§ **WHAT YOU SHOULD DO**:
Report every line from the following entries that contains the string "filter".

§ **EXTRACTED ENTRIES**:
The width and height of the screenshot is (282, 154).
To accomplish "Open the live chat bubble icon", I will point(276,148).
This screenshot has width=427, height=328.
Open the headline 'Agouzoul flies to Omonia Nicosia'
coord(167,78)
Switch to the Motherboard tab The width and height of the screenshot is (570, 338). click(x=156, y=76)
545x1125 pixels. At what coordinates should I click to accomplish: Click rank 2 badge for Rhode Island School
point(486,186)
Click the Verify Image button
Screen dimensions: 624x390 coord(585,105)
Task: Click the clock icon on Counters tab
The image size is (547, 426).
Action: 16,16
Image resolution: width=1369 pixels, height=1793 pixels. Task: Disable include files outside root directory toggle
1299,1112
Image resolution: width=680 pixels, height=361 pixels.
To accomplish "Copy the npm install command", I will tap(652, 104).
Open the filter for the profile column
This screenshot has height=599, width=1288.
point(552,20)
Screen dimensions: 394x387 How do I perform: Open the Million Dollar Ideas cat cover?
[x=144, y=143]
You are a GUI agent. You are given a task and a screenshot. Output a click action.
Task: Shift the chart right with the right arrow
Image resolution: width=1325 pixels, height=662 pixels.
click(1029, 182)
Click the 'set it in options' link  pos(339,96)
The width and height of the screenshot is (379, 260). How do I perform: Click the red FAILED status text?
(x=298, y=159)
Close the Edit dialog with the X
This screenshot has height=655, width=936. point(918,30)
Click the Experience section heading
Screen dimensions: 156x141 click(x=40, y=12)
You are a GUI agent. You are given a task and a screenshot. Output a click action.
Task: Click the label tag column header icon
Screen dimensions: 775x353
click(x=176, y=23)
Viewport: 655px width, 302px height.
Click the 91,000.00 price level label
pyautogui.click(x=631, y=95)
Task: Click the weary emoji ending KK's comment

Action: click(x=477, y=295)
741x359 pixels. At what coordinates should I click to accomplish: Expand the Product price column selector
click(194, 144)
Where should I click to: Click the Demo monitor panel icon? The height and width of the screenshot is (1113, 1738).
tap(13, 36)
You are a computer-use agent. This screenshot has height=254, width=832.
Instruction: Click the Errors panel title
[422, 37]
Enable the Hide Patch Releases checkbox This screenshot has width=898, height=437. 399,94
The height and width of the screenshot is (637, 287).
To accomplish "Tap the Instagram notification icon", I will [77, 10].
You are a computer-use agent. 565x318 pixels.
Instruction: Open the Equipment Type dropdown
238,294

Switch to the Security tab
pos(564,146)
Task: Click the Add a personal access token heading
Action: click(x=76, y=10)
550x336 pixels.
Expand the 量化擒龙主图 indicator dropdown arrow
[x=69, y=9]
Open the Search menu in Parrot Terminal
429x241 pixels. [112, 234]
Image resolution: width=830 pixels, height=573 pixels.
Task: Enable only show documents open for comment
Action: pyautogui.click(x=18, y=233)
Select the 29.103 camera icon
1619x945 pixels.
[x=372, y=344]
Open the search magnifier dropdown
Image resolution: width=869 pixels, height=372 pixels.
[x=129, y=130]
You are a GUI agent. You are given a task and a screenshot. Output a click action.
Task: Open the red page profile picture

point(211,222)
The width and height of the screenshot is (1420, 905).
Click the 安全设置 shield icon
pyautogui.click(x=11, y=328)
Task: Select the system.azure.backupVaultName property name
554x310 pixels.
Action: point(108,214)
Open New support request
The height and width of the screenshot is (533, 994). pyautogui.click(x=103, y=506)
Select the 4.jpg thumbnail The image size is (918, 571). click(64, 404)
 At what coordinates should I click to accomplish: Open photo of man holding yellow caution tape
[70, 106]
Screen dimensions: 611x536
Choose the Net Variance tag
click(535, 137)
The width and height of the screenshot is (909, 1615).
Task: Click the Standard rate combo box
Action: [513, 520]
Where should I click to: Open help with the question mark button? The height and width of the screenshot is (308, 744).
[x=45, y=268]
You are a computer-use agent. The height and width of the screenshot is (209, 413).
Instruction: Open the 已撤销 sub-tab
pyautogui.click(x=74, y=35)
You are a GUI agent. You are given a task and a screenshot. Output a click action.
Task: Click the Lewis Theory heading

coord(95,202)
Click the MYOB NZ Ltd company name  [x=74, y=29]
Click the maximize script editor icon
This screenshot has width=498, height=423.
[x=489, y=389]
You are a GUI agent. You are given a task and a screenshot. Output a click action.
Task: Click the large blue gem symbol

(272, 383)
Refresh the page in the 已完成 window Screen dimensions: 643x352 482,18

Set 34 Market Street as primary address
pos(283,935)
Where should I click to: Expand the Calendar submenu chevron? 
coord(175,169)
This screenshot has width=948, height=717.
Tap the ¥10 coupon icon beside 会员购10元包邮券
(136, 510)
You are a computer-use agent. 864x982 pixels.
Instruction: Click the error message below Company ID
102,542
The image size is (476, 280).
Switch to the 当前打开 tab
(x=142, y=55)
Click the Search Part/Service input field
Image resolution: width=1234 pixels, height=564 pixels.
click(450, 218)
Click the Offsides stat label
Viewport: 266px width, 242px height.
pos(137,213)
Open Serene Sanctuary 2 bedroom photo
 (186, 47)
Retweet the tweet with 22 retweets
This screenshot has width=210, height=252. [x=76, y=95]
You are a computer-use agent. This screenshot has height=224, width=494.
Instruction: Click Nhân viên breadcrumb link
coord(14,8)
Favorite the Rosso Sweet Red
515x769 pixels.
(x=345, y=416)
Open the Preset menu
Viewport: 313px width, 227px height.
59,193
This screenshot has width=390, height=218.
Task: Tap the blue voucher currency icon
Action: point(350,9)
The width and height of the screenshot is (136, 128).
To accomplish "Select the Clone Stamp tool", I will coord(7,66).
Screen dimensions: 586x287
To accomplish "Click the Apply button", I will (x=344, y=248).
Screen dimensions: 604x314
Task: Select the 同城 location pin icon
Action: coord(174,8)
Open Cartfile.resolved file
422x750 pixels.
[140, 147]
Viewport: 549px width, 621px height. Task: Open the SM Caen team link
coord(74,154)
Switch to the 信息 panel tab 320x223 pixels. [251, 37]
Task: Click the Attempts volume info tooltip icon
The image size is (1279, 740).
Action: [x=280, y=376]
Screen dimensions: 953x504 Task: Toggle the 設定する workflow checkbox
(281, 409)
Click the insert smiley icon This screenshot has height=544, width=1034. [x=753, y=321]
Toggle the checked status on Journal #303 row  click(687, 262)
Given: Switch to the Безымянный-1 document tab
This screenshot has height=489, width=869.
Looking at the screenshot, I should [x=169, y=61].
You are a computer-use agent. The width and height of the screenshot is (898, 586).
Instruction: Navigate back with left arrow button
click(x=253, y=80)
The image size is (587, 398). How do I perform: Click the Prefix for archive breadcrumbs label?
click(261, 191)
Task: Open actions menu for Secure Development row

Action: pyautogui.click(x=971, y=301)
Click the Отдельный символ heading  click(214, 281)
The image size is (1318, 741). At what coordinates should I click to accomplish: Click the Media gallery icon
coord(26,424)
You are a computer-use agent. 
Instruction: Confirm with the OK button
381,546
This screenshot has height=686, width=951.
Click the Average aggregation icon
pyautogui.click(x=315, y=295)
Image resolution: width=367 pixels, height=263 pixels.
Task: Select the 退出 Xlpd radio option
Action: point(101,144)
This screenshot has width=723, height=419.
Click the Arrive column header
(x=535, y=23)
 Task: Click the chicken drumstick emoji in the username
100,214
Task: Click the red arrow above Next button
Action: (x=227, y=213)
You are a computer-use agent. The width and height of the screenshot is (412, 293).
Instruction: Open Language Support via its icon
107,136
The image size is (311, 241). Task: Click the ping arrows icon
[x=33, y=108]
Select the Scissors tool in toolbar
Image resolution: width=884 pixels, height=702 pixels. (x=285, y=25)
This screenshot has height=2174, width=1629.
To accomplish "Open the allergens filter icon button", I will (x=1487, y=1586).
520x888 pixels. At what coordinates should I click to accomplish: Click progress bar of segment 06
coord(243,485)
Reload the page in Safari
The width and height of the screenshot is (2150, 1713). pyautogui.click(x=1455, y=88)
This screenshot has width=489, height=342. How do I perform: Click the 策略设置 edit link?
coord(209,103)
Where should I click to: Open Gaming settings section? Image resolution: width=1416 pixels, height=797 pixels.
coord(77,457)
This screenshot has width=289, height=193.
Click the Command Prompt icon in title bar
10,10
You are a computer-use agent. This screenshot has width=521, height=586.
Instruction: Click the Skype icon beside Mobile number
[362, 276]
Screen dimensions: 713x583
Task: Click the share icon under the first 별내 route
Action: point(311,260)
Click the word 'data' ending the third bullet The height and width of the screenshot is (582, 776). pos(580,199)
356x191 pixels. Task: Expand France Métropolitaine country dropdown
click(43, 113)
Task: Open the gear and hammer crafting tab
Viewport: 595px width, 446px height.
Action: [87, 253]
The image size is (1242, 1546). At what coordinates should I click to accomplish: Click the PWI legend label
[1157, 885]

§ **WRITTEN REPLY**:
Open the filter for the profile column
To accomplish "Open the allergens filter icon button", I will (x=1487, y=1586).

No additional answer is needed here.